With the stock market roiling over new barbs between Washington and Beijing, investors are scrambling to figure out where to put money in times of volatility. History shows gold and bonds outperform when fear spreads on Wall Street.
Many on traders and investors believe the selling isn’t over yet. Traders often look at the the Cboe Volatility Index, known as the “VIX” and considered one of the market’s best fear gauges, for sign that capitulation is here and the selling is over.
The index traded up to 21 on Monday, up from lows under 13 on May 3, the last trading day before President Donald Trump announced increased tariffs on Chinese goods.
“What we really want to see is a degree of fear. To us that degree of fear right now is represented by the VIX trading up to 30, which we think will happen at some point in the near to medium term,” said Julian Emanuel, head of equities and derivatives strategy at BTIG.
If the ‘VIX’ does pop another 10 points like Emanuel predicts, history shows certain exchange-traded funds beat the market.
CNBC analysis using Kensho found that the iShares 20+ Year Treasury Bond ETF returns an average of 2.3% during a 10-point pop in the VIX over a 10-day trading period. The analysis also found that both the SPDR Gold Trust and the iShares Gold Trust outperform with returns of about 0.9% on average during those VIX pops.
“Volatility surged to multi-month highs last week as US-China trade war drama unexpectedly escalated,” Tom Essaye, founder of The Sevens Report, wrote in a note. “The lack of trade agreement does put a headwind on global growth, so I would re-view portfolios and make sure they are insulated from volatility and that would mean rotating out of cyclical sectors and into more defensive sectors.”

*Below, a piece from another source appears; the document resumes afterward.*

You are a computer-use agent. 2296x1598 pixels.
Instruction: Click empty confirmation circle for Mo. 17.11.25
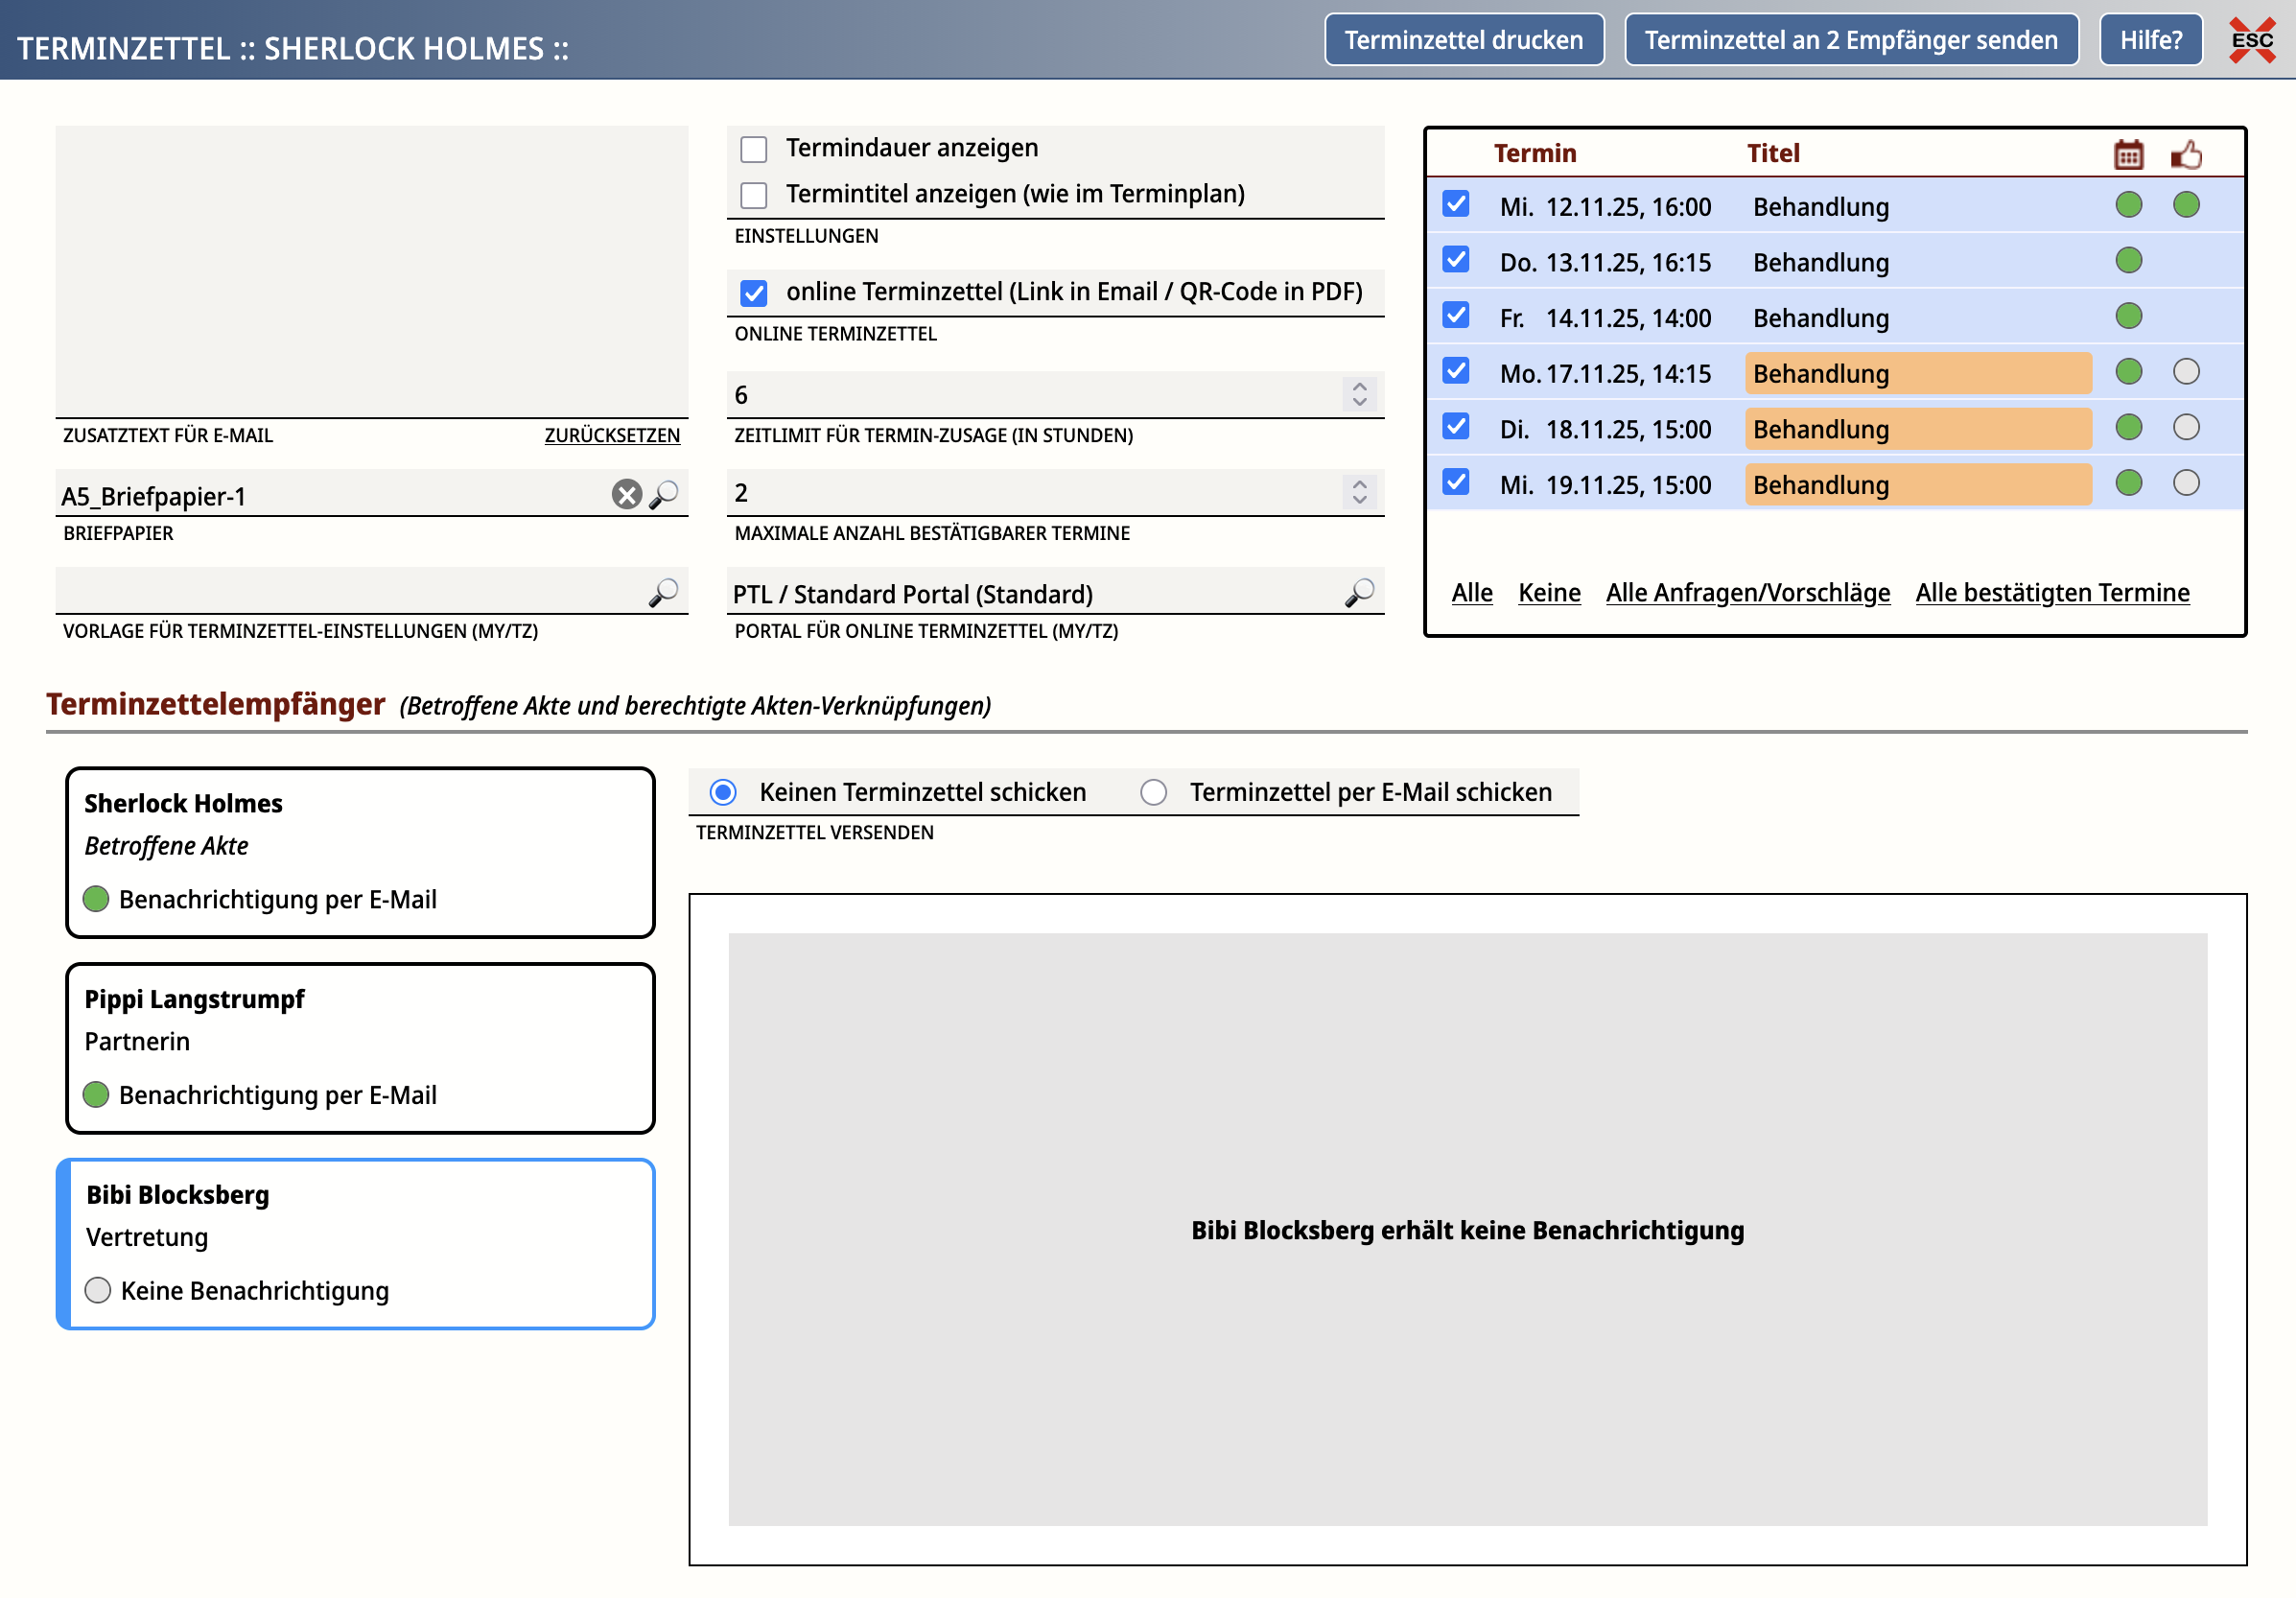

A rise in gold often accompanies market pessimism as investors favor metals and the security of government debt for their reliable returns when turbulence rattles the fragile equity markets.
“Yields dropped as you’d expect following the trade volatility and the underwhelming inflation data,” Essaye added. “The 10-year yield fell 9 basis points and closed in the mid-2.40% range, as the global bond market continues to signal disconcerting growth.”